Columna de Lautaro Guerrero: Según estudio, la “clase media” chilena es de las más chistosas del mundo

Aparte de que el documento se hace parte de una entelequia, porque habría que hablar de “capas medias” y no como algo definido y homogéneo, ese universo de casi 8 millones de personas en un buen porcentaje carece de casa propia, de auto, y vive acogotada por las deudas. Y es que el chileno, tan acomplejado como arribista, gusta definirse de “clase media” aunque no tenga ni dónde caerse muerto.

Por LAUTARO GUERRERO / Foto: ATON

El chileno, por más picante y atorrante que sea, gusta definirse como “clase media”, una entelequia más que nos han metido las clases dominantes, para hacernos creer que llegar a ser como ellos es de lo más fácil del mundo.

Entelequia porque ya hablar de “clase media” como algo definido y homogéneo es otra trampa. Más bien habría que hablar de “capas medias”, porque en ese segmento entra desde el profesional universitario al esforzado comerciante que, fruto de un bolichito, se las bate de lo más bien y no tiene que estar recurriendo al Estado para hacerse acreedor a un bono.

He conocido gente que se define como “de clase media” que no tiene casa propia ni auto, y que llega a fin de mes gracias al fiado o al sablazo.

Un estudio reciente, realizado por Equifax y publicado por el Decano, como se le conoce también a “El Mercurio Miente”, señala que la mentada clase media alcanza en Chile a las 6.199.054 personas, en los segmentos C2 y C3. De ellos, 3,3 millones son mujeres y 2,8 millones los hombres. Pero si sumamos a los menores de edad, dicha cifra se eleva a casi 8 millones de chilenitos que, siendo “clase media”, viven al tres y al cuatro, pero soñando con escalar y contentos de no pertenecer al rotaje.
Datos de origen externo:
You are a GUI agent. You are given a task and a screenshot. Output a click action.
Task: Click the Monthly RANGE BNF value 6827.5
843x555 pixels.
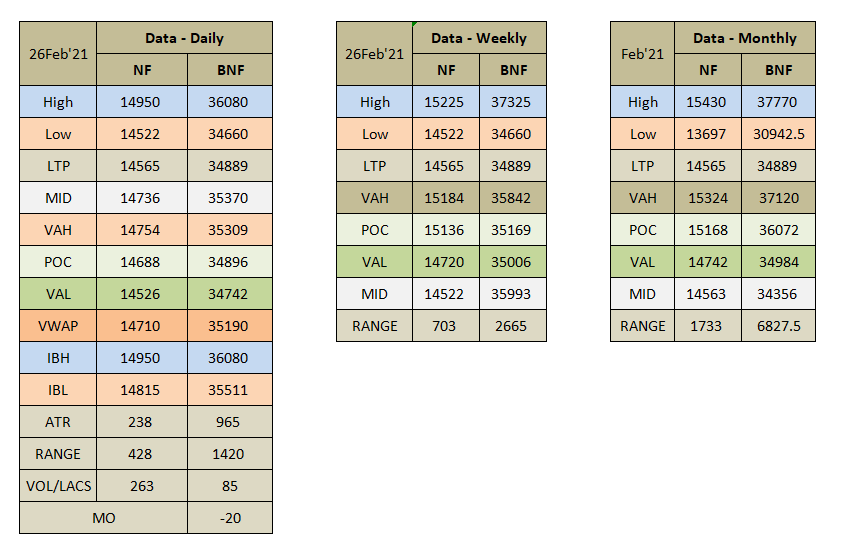click(778, 326)

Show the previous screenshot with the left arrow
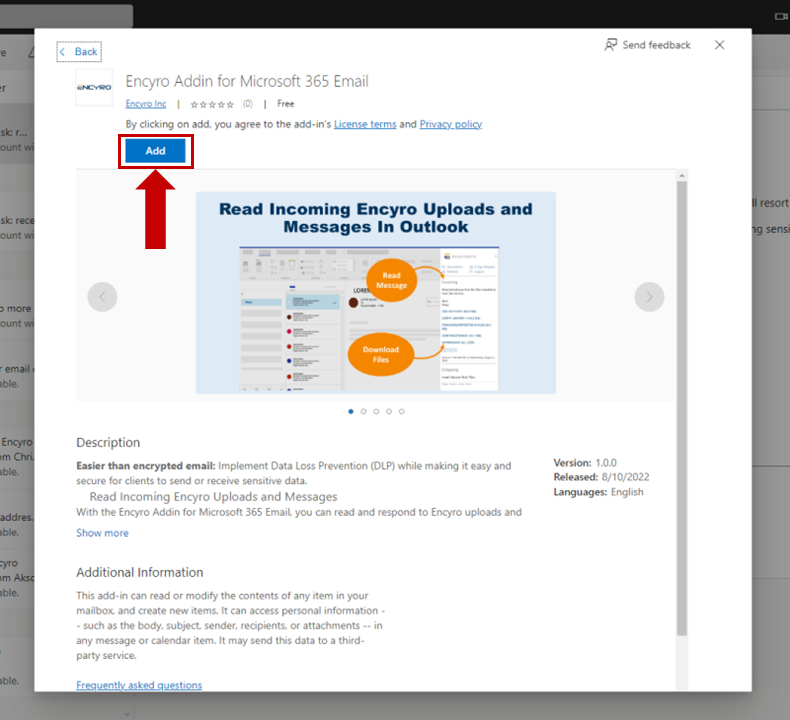102,296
Ese mismo estudio señaló que, aparte de carecer de casa y de vehículo, la mayoría se encuentra en la Región Metropolitana, y de ellos casi dos millones mantiene algún nivel de morosidad.

Como todo estudio cabezón, este de Equifax no deja de tener sus rarezas. Porque dice que las comunas con mayor presencia de personas de este segmento son Puente Alto (7,85%), Maipú (7,7%), Santiago (6,1%) y La Florida (5,8%); sin embargo, por detrás de ella viene Las Condes, con un 3,9%, lo que vendría a significar una sola cosa: que en esta comuna o eres un ricachón o todo un atorrante, porque la clase media prácticamente brilla por su ausencia.

En el segmento C3, un quinto de las personas es dueña de un bien raíz (804.919), mientras que las personas sin bienes raíces alcanzan los 4,2 millones. A su vez, el 78% del grupo C3 cae en este segmento (3,3 millones de personas) y el 46% pertenece al C2 (más de 886 mil personas).

Respecto a los automóviles, un 67% del total no es dueño de ninguno (4,1 millones de personas); en la clase media (C3), sólo una de cada cinco personas tiene uno (859.997) y uno de cada 10 tiene dos o más (más de 386 mil personas). En tanto, en la clase media alta, el 37% tiene un vehículo y un 15% tiene dos o más.

Finalmente, sobre el nivel de deuda, del total, 1.535.577 están morosas (6,8% del C2 y 18% del C3); y la deuda promedio es de 2,6 millones de pesos para el segmento C2 y de 1,9 millones de pesos para el C3.

Todo parece indicar que, respecto a morosidad, las cifras están bastante maquilladas. O es que los chilenos orgullosos “clase media”, para que no los mezclen con el rotaje, evitan reconocer que en el almacén de la Juanita usan libreta para pedir al fiado, y que le sacan el jugo al plástico para cacharpearse en el retail. Ni hablar de salir a comer fuera, a no ser que la iñora traslade la mesa al patio.

La pregonada “clase media” chilena, de existir, sería un porcentaje muy menor al que se ubica allí de puro agrandado y arribista. Lo cierto es que en este país, con una concentración cada vez más escandalosa de la riqueza y una distribución del ingreso que más de una vez nos ha emparentado con países africanos, sólo existe un 1% que la goza como chanchito en el barro, un 10 o un 20% que no sufre de insomnio a fin de mes y el resto somos unos linyeras que vivimos a palos con el águila.

Lo demás, muchachos, es puro cuento. Cuento de los mismos de siempre para que ni se nos ocurra rebelarnos a nuestra condición de borregos.